“An entertaining and visually lush film that never truly surprises.”

After winning the Camera d’Or prize for Best Debut in Cannes in 2003 for his film Reconstruction, Christoffer Boe never really made good on that promise, with his later films rarely showing up on the festival circuit, and most of his work being confined to his home market of Denmark. That doesn’t mean Boe isn’t a very accomplished filmmaker, something he proves with his latest, the 1920s-set crime thriller Special Unit: The First Murder. Confined within the genre’s tropes of red herrings, femmes fatales, and predictable plots, Boe manages to craft an entertaining and visually lush film that never truly surprises but is a good two hours spent. It is sadly not a true return to the level of his debut, and destined to end up on a streamer even if it will probably do good box office on home turf.
In 1927 the Danish police establishes a special unit to investigate suspicious arson cases believed to be ploys to fleece insurance companies. A two-man team consisting of the young and ambitious Otto Himmelstrup (Alex Høgh Andersen) and his trustworthy older partner PR (Nicolaj Kopernikus) – accompanied by a secretary eager for a career as an investigator herself (Camilla, played by Mathilde Arcel) – tackle their first case in Esbjerg, where they are to look into the mystery of a burnt-out summer house. The fiery foul play becomes a murder case when they discover a blackened body amid the rubble, which leads them into a web of sexual games in Esbjerg’s upper echelons, its spider a powerful female industrialist (Katrine Greis-Rosenthal). As the tenacious Himmelstrup is determined to catch the killer and lay the town’s corruption bare, he ends up putting the overzealous Camilla in danger.
Special Unit: The First Murder certainly doesn’t shy away from genre clichés in this story about the inception of what is labeled the ‘Danish FBI’. Boe’s twist that makes it interesting is the period setting, which allows him to present standard investigative techniques as something novel for the time, and Himmelstrup’s unit as a CSI avant la lettre. Lavish production design and plenty of noirish cinematography courtesy of DoP Lasse Frank give the film a sumptuous look, with at times erotic undertones, although Boe doesn’t press too much even when the goings-on of Esbjerg’s upper crust become more sordid. A solid cast led by a sharp-jawed Høgh Andersen, whose character is fighting demons from a traumatic past, finds a standout in Mathilde Arcel. Perhaps it’s the character, equal parts ambition and smarts, and not willing to let the men lord over her, or perhaps it’s Arcel’s on-screen charisma, but the actress runs away with the film and takes center stage in the story’s most thrilling sequence when Camilla is given her own mission.

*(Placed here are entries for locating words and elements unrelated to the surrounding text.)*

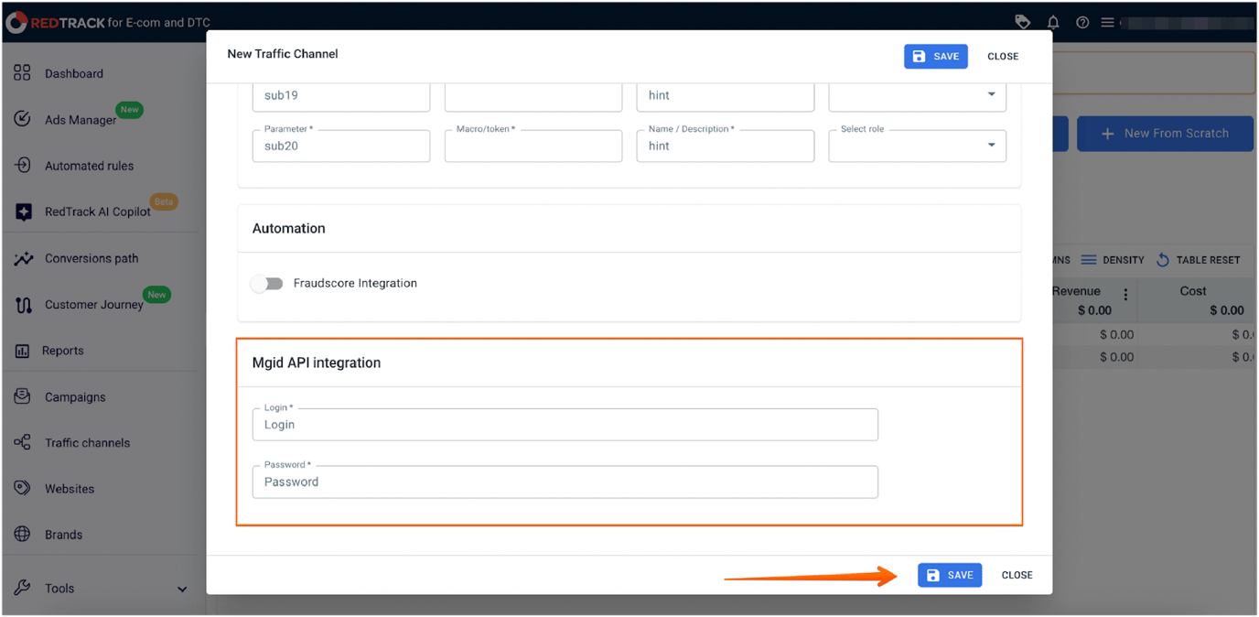Open the Dashboard from the sidebar
Screen dimensions: 1259x617
[73, 73]
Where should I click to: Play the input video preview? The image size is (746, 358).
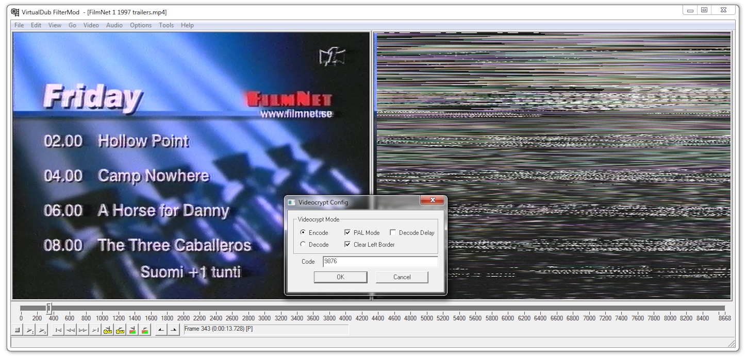pyautogui.click(x=29, y=330)
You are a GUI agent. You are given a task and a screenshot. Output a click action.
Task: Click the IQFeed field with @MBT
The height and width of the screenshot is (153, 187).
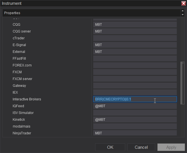(135, 106)
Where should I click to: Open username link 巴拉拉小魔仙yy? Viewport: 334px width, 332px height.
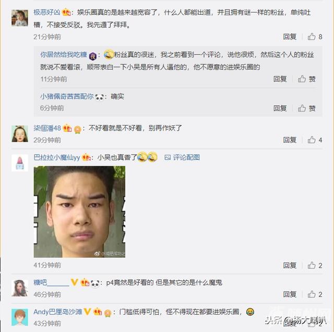click(57, 157)
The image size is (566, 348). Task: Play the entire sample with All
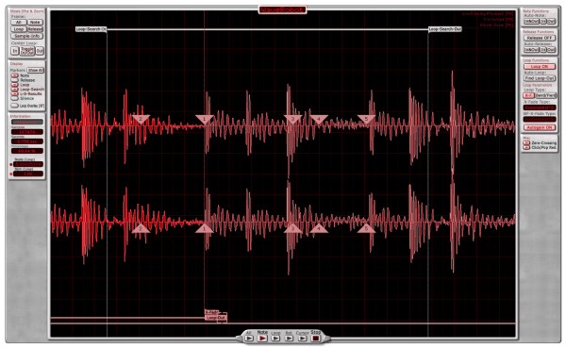[249, 339]
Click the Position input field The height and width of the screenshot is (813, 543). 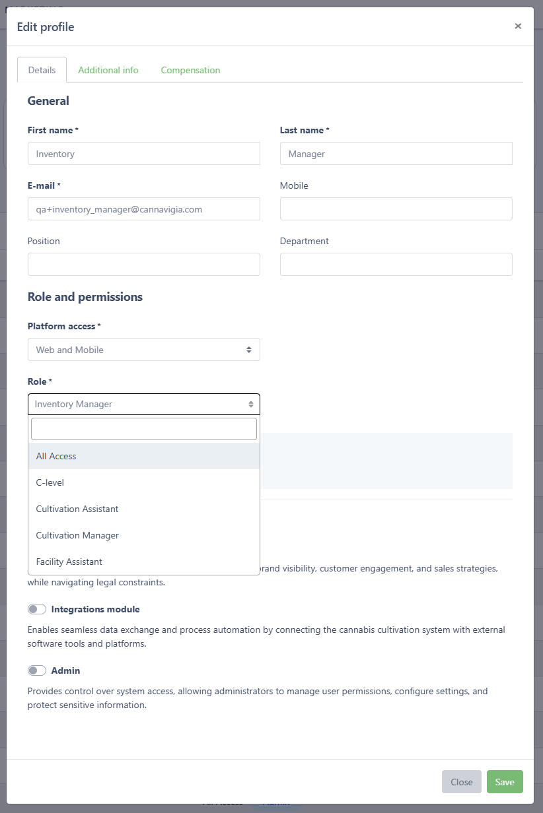(144, 265)
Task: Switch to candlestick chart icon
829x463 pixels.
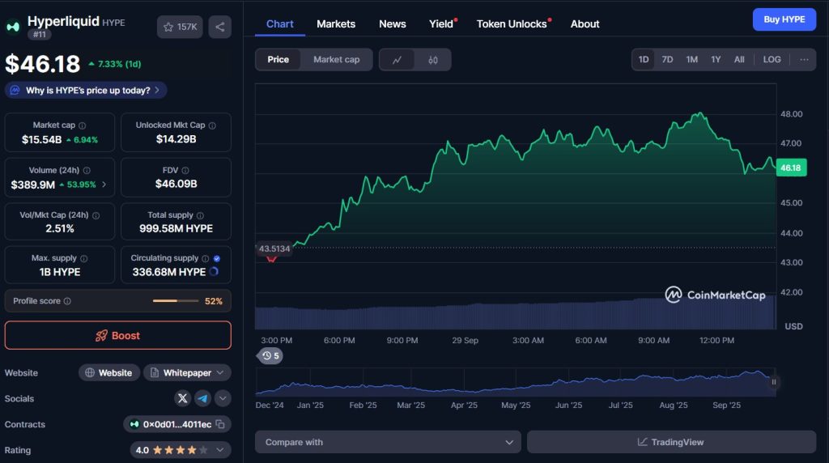Action: [433, 60]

Entertaining and with enough twists and turns to let the more familiar genre beats go by without much groaning, Special Unit is not a film that will set the world on fire (pun intended) or re-establish Boe as a name to watch; it is too pulpy to make a lasting impression, and while Boe’s style is distinct and in-your-face, it is also a bit too polished to give the film real arthouse appeal. That makes it fall somewhere in the middle when it comes to an intended audience, but those who want to pass a couple of hours watching an airport thriller in cinematic form can hardly go wrong with this film.